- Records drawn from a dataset

-----

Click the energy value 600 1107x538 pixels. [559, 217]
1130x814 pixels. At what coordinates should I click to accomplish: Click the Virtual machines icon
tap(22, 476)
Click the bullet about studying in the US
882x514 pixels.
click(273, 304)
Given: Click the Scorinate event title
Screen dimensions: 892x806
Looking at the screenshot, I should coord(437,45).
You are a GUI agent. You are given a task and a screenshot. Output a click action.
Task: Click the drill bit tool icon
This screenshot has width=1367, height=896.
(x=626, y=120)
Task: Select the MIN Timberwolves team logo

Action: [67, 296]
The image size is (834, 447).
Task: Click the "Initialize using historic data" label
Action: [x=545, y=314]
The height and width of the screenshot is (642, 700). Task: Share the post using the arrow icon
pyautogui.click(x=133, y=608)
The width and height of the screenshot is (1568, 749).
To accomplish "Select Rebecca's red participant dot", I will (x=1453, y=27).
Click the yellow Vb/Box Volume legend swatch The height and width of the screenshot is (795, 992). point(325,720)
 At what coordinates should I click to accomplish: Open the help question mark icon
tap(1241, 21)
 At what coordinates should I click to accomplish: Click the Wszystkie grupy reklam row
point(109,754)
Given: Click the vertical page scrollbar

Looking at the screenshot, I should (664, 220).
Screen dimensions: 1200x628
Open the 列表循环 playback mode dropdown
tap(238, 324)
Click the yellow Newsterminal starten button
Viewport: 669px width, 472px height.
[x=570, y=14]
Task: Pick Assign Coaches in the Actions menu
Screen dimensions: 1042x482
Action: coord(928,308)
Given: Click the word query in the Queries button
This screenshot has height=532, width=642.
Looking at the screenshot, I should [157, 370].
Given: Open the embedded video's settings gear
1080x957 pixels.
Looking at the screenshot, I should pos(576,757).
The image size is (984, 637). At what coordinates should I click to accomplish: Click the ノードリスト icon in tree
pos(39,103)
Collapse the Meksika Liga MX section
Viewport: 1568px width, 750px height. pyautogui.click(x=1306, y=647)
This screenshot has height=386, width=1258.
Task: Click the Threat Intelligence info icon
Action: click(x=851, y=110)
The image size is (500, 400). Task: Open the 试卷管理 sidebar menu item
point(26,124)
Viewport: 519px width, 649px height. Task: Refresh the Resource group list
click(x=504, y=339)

-----

Copy out the lines above exactly, beginning at the one that contains "Given: Click the Scorinate event title" and ending at the one that contains "Given: Click the word".

Given: Click the Scorinate event title
Screen dimensions: 892x806
Looking at the screenshot, I should coord(437,45).
You are a GUI agent. You are given a task and a screenshot. Output a click action.
Task: Click the drill bit tool icon
This screenshot has width=1367, height=896.
(x=626, y=120)
Task: Select the MIN Timberwolves team logo

Action: [67, 296]
The image size is (834, 447).
Task: Click the "Initialize using historic data" label
Action: [x=545, y=314]
The height and width of the screenshot is (642, 700). Task: Share the post using the arrow icon
pyautogui.click(x=133, y=608)
The width and height of the screenshot is (1568, 749).
To accomplish "Select Rebecca's red participant dot", I will (x=1453, y=27).
Click the yellow Vb/Box Volume legend swatch The height and width of the screenshot is (795, 992). point(325,720)
 At what coordinates should I click to accomplish: Open the help question mark icon
tap(1241, 21)
 At what coordinates should I click to accomplish: Click the Wszystkie grupy reklam row
point(109,754)
Given: Click the vertical page scrollbar

Looking at the screenshot, I should (664, 220).
Screen dimensions: 1200x628
Open the 列表循环 playback mode dropdown
tap(238, 324)
Click the yellow Newsterminal starten button
Viewport: 669px width, 472px height.
[x=570, y=14]
Task: Pick Assign Coaches in the Actions menu
Screen dimensions: 1042x482
Action: coord(928,308)
Given: Click the word query in the Queries button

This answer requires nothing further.